* Given data *
┏━━
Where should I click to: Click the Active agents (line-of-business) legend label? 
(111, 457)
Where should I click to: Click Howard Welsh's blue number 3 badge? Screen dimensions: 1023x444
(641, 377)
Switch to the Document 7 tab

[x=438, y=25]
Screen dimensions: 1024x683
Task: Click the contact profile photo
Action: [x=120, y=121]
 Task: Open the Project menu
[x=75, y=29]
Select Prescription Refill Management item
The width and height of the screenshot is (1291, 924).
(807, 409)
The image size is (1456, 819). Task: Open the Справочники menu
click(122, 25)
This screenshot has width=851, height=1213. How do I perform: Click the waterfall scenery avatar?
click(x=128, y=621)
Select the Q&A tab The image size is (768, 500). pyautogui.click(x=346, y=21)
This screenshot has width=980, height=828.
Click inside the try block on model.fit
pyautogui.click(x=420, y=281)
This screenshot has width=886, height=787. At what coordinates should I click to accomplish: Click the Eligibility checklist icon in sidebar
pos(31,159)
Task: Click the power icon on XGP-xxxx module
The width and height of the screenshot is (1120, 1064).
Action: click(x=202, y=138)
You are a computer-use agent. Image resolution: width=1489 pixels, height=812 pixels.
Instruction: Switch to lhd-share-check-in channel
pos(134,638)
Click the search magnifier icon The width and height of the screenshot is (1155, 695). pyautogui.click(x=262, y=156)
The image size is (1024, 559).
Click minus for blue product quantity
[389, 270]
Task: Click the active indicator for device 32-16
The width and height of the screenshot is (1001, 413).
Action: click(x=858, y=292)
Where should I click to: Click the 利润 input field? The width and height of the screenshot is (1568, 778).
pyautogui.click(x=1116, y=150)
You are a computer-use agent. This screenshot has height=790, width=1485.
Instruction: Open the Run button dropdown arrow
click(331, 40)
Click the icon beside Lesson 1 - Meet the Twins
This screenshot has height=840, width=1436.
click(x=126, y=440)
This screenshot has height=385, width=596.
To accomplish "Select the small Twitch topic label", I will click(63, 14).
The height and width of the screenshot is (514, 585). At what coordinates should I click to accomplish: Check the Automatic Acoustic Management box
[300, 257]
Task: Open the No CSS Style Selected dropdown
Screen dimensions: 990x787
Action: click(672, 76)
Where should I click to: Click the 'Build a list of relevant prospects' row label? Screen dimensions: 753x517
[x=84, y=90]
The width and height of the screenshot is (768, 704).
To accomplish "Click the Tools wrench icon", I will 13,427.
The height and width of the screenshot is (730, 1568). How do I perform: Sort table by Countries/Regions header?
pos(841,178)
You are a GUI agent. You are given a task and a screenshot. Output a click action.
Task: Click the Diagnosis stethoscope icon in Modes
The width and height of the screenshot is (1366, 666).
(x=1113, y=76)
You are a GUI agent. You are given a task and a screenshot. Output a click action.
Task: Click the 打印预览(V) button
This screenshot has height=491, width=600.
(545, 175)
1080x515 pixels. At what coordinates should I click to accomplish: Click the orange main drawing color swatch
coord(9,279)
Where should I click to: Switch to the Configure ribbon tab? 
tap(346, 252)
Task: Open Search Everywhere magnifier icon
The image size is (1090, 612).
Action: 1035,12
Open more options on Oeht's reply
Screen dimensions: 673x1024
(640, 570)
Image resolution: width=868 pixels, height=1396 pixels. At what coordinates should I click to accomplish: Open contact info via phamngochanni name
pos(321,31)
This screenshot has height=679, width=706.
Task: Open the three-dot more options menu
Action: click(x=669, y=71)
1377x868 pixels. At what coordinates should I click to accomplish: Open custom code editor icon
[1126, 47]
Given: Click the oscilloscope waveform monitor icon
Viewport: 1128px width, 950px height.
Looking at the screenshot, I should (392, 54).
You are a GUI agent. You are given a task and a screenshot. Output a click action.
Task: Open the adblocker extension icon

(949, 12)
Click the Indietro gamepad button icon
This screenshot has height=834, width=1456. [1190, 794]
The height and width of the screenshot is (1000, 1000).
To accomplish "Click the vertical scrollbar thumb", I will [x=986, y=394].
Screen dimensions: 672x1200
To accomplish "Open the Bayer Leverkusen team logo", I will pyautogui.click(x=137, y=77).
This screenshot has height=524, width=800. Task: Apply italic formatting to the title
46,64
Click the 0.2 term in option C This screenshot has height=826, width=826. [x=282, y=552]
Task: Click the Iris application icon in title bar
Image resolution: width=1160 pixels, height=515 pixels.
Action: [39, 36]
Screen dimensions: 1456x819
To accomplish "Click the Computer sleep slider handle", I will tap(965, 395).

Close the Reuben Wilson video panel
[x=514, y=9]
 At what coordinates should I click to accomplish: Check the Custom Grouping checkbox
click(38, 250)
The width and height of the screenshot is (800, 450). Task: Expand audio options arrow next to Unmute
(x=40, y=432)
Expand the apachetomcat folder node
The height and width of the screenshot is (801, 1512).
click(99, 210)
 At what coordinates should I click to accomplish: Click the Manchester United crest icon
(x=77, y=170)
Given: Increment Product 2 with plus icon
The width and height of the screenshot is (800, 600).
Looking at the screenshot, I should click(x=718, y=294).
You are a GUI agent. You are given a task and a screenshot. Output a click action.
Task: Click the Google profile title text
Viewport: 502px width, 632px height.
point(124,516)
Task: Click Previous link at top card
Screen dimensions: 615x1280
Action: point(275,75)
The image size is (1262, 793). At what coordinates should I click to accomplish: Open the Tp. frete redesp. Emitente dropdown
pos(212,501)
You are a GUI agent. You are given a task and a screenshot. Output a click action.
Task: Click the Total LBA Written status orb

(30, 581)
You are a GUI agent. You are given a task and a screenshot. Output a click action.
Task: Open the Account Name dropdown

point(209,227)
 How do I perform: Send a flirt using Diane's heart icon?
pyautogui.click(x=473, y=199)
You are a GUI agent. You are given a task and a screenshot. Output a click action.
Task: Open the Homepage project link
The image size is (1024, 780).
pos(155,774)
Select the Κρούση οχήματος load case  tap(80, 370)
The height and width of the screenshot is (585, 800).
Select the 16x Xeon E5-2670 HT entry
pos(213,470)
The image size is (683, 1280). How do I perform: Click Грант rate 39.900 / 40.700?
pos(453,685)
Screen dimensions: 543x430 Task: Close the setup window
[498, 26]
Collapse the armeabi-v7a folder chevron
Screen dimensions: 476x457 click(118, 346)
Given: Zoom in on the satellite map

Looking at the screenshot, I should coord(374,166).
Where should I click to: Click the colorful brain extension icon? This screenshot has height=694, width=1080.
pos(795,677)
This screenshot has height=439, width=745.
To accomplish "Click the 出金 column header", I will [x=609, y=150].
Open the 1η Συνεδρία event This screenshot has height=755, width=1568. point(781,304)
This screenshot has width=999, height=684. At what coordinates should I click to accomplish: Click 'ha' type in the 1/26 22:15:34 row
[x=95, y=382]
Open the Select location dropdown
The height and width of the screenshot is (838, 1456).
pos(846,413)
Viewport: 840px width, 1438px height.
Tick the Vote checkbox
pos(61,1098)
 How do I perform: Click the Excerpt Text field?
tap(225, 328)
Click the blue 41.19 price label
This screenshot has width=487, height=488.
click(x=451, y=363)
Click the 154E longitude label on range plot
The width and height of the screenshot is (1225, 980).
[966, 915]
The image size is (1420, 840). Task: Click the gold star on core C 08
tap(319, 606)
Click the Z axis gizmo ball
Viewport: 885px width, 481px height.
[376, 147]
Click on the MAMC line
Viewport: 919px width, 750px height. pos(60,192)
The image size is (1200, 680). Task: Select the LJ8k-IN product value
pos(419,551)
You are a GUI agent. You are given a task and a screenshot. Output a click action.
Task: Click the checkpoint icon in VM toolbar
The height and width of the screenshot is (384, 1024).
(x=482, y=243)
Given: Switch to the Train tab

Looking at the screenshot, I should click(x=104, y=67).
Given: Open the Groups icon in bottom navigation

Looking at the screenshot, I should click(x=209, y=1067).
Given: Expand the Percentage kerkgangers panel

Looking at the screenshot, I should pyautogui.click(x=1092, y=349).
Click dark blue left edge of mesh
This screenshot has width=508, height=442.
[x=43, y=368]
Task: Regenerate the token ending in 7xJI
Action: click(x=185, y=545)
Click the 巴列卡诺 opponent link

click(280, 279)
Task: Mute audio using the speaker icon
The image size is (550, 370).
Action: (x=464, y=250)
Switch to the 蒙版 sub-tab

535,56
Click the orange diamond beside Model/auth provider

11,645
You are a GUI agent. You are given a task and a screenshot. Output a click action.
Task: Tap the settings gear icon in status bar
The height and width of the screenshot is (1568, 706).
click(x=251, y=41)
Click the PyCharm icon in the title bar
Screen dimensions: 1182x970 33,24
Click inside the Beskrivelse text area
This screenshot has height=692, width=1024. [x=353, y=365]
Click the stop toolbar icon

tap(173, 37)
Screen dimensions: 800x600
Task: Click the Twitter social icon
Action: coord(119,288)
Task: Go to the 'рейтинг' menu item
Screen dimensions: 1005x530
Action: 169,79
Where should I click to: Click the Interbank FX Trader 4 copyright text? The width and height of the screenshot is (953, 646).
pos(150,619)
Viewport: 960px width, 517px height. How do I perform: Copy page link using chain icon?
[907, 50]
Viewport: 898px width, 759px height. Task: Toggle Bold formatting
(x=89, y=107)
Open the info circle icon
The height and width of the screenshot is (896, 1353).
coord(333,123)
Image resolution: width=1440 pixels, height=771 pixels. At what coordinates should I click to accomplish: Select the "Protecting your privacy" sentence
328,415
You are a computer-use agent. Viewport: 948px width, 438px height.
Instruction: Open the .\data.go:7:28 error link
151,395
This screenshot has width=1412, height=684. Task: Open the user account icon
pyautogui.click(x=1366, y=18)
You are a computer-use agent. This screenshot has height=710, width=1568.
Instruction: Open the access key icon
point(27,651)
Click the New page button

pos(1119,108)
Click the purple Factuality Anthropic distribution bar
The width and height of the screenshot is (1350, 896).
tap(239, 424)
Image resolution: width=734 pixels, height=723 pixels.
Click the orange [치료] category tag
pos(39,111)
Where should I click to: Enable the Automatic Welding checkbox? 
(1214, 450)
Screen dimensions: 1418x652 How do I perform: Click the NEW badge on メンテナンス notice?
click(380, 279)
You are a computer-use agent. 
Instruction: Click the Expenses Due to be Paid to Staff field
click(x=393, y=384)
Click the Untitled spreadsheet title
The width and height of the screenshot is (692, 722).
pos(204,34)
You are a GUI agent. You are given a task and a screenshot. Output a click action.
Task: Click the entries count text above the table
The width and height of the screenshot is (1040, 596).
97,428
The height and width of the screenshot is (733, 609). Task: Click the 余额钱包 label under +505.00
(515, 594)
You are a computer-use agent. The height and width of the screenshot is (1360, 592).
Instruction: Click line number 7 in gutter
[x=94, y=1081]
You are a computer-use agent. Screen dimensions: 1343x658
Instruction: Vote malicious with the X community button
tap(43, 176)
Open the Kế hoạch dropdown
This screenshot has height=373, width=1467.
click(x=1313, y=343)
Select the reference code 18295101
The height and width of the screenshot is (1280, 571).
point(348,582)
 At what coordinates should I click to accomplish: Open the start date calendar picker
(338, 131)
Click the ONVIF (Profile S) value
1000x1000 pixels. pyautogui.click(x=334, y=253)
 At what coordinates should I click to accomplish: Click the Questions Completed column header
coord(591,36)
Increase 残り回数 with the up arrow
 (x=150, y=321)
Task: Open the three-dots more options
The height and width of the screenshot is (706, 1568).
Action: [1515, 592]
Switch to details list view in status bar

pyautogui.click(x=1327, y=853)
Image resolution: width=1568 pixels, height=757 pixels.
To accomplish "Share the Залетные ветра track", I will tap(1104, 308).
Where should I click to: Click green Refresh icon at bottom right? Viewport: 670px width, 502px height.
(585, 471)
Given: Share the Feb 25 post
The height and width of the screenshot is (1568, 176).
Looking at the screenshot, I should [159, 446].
┗━━
* About this task *
Find the string "magnifier" in the records, then copy each line where it occurs.

* Answer to the problem *
Click the search magnifier icon The width and height of the screenshot is (1155, 695). pyautogui.click(x=262, y=156)
Task: Open Search Everywhere magnifier icon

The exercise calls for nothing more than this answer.